Expertos y entidades humanitarias temen más restricciones que con May y Cameron

Boris Johnson y su ministra del Interior, Priti Patel
Boris Johnson y su ministra del Interior, Priti Patel

londres / e. la voz

«Nadie más que yo cree fuertemente en los beneficios de la inmigración para nuestro país, pero tengo claro que el sistema de migración debe cambiar». Con estas palabras, pronunciadas en su primer discurso ante el Parlamento hace poco más de una semana, el primer ministro británico Boris Johnson dejó claro que la cuestión migratoria no solo fue combustible para su campaña por el brexit en el 2016, sino que lo será también para su mandato. Su intención, según anunció a los legisladores, es cambiar el régimen para copiar el australiano.

La noticia ha disparado las alarmas entre expertos y organizaciones de derechos humanos, los cuales temen la implantación de políticas aún más restrictivas de las que ya se impusieron bajo las administraciones también conservadoras de David Cameron y Theresa May, en especial a semanas de la salida de la UE y del fin de la libre circulación de personas en el país.

La idea de Johnson, que fue respaldada por su secretaria de Home Office (ministra del Interior), Priti Patel, en un artículo en The Sunday Mail, consiste en imponer un sistema mediante el cual las visas y permisos de residencia se otorguen a personas de acuerdo a las necesidades de la economía, para lo cual se tomarán en cuenta factores como la edad, los conocimientos del inglés, los estudios y la formación.

«Priti Patel cuenta con un largo historial de votos en contra de la protección básica de los derechos humanos.
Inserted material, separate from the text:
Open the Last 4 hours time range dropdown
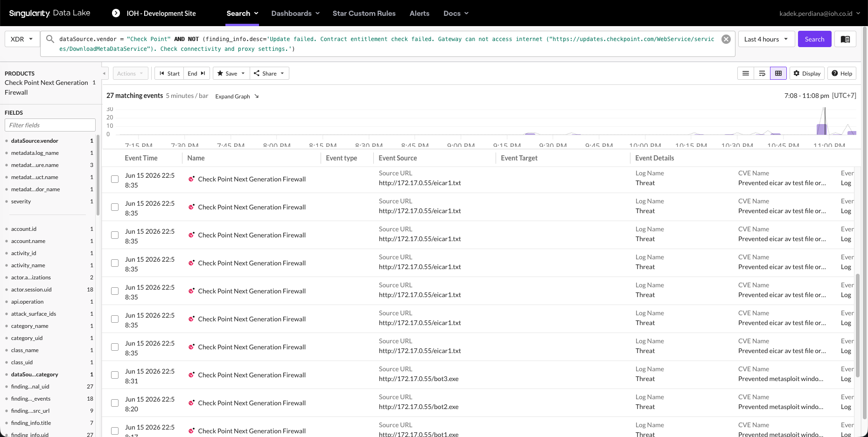868x437 pixels. point(766,39)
Que esté al frente del Ministerio del Interior es extremadamente preocupante», advirtió Clare Collier, directora de la organización pro derechos humanos Liberty, en clara alusión al hecho de que la ministra, a pesar de ser hija de emigrantes indios que huyeron de Uganda, ha respaldado las mociones que buscan hacer más restrictivo el sistema de asilo y es partidaria de que las mujeres embarazadas sin papeles puedan terminar en cárceles para inmigrantes irregulares. 

Crecen las dudas

Desde la prestigiosa London School of Economics han alertado sobre las consecuencias de importar el modelo australiano de inmigración «por puntos». ¿La razón? «No es lo que lo que los empleadores desean», afirmó Heather Rolfe, directora de Política Social de del Instituto Nacional de Economía e Investigación Social (NIESR, por sus siglas en inglés), en un artículo publicado esta semana por el centro de estudios británico.
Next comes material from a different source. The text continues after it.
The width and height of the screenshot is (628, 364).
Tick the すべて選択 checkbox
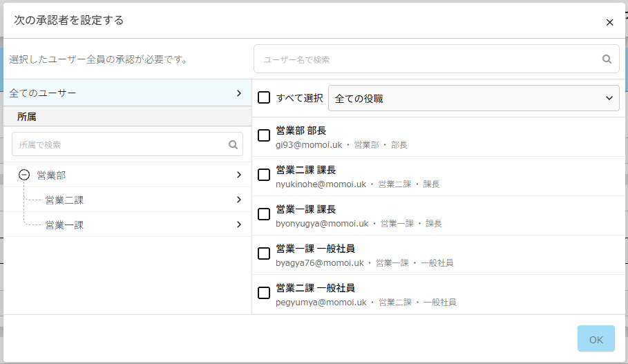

«Los empresarios quieren un sistema de inmigración sencillo», agregó la experta, quien indicó que la propuesta del Gobierno de «atraer a los que tengan mayores habilidades y talentos», aunque en el papel luce bien, en la práctica podría suponer un obstáculo para el desarrollo de sectores que requieren de trabajadores menos cualificados como la hostelería, la agricultura, la construcción o los servicios sociales.

¿El motivo? «Los empleadores en determinados sectores dependen de la mano de obra migrante, no porque no capaciten o inviertan en tecnología, sino por la escasez de trabajadores británicos. Esto es particularmente cierto en las industrias de bajos salarios, donde el 35 % de los empleadores mencionan la escasez como la razón principal para reclutar migrantes», agregó Rolfe.

Por su parte, el director de Inmigración, Comercio y la UE del centro de estudios IPPR, Marley Morris, afirmó que la propuesta del Ejecutivo de Johnson no es clara, por lo que se desconoce si el nuevo modelo por puntos, que de implementarse podría aplicarse a los ciudadanos de la Unión Europea que busquen establecerse en el Reino Unido tras el brexit, también requeriría del «patrocinio» de un empleador o no.

Morris cree que lo ideal sería que los migrantes no estuvieran atados a un empleador. «Los empleadores darían la bienvenida a esta ruta como una forma de contratar fácilmente a los migrantes. También podría ser una opción atractiva para los ciudadanos de la UE, dado que un gran número de trabajadores de la UE en el Reino Unido son jóvenes y altamente cualificados, por lo que obtendrían buenos resultados en esta ruta», explicó.

Hasta el mes de noviembre del 2018 el número de ciudadanos procedentes del bloque comunitario que se instalaron en las islas británicas fue de 74.000, el menor número en seis años, mientras que el número de migrantes extracomunitarios alcanzó los 248.000, la mayor cifra en casi tres lustros, según los datos de la Oficina Nacional de Estadística del Reino Unido.